# RFM Managerial Segmentation
Manegerial segmentation is simple and based on rules than ML or Statistiacal models.

![Rules](rfm-seg-rules.png)

In [1]:
import java.util.concurrent.TimeUnit
import scala.collection.mutable.ListBuffer
import org.apache.spark.sql.DataFrame
import org.apache.spark.sql.types._
import org.apache.spark.sql.functions._

In [2]:
val schema = StructType(
                List(
                    StructField("customer_id", StringType, false),
                    StructField("purchase_amount", DoubleType, false),
                    StructField("date_of_purchase", DateType, false)
                )
            )
val data = spark.read
                .option("sep", "\t")
                .option("mode","FAILFAST")
                .option("dateFormat","YYYY-MM-dd")
                .schema(schema)
                .csv("../../data/foundation-marketing-analytics/purchases.txt")
                .toDF

schema = StructType(StructField(customer_id,StringType,false), StructField(purchase_amount,DoubleType,false), StructField(date_of_purchase,DateType,false))
data = [customer_id: string, purchase_amount: double ... 1 more field]


[customer_id: string, purchase_amount: double ... 1 more field]

In [3]:
val enriched1 = data
                    .withColumn("end_date", lit("2016-01-01"))
                    .withColumn("year_of_purchase", year($"date_of_purchase"))
                    .withColumn("days_since", datediff($"end_date", $"date_of_purchase"))
enriched1.printSchema()

root
 |-- customer_id: string (nullable = true)
 |-- purchase_amount: double (nullable = true)
 |-- date_of_purchase: date (nullable = true)
 |-- end_date: string (nullable = false)
 |-- year_of_purchase: integer (nullable = true)
 |-- days_since: integer (nullable = true)



enriched1 = [customer_id: string, purchase_amount: double ... 4 more fields]
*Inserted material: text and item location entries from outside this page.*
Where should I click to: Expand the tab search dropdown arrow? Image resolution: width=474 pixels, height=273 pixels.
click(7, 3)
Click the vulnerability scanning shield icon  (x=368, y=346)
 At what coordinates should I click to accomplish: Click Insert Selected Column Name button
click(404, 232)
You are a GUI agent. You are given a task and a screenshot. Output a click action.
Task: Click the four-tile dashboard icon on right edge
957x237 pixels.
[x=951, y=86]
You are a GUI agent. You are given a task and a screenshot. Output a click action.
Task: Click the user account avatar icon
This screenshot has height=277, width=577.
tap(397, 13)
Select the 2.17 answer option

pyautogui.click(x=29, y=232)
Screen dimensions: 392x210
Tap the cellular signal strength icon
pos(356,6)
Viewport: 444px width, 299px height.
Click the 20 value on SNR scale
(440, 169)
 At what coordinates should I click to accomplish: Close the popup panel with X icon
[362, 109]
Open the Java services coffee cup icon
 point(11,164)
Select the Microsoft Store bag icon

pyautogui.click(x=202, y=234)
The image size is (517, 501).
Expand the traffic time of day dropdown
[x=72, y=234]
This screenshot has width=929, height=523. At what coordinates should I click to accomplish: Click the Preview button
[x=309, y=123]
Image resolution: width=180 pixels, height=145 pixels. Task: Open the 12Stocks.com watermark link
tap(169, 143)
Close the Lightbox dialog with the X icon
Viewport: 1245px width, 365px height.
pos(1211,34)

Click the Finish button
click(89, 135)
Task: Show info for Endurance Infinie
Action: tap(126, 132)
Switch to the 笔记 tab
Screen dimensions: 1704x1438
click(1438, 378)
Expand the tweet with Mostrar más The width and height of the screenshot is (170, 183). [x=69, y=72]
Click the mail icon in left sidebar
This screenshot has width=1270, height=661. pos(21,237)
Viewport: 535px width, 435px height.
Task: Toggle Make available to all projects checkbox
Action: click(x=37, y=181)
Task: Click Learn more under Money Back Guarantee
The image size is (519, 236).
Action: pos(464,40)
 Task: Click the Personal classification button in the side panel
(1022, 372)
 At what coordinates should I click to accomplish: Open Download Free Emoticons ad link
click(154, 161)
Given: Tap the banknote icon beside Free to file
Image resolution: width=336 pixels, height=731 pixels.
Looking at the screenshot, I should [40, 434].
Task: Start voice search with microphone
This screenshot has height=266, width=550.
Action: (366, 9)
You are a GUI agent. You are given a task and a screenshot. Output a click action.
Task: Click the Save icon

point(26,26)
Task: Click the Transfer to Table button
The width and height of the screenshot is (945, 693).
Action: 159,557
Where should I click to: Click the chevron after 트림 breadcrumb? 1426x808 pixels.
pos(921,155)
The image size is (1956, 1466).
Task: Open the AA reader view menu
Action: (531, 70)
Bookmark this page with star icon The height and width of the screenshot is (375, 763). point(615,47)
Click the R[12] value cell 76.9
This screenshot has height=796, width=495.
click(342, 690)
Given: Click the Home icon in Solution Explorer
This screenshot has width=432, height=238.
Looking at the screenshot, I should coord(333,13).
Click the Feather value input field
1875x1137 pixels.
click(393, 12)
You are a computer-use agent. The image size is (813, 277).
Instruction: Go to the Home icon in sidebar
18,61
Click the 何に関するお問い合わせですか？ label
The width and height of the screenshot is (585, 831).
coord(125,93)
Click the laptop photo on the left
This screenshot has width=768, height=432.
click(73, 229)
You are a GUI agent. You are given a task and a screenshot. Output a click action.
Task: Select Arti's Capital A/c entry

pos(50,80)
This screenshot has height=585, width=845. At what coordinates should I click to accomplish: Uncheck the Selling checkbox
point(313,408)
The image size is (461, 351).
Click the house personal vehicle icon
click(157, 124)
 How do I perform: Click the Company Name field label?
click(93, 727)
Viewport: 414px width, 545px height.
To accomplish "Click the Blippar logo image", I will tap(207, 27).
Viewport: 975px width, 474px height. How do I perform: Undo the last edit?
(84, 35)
[customer_id: string, purchase_amount: double ... 4 more fields]

In [4]:
val OneYear = 365
val TwoYears = OneYear * 2
val ThreeYears = OneYear * 3

val enriched2 = enriched1
                .groupBy($"customer_id")
                .agg(
                    max($"days_since").alias("first_purchase"),
                    min($"days_since").alias("recency"),
                    count($"*").alias("frequency"),
                    avg($"purchase_amount").alias("amount"))

enriched2.filter($"customer_id".isin("10", "90")).show(5)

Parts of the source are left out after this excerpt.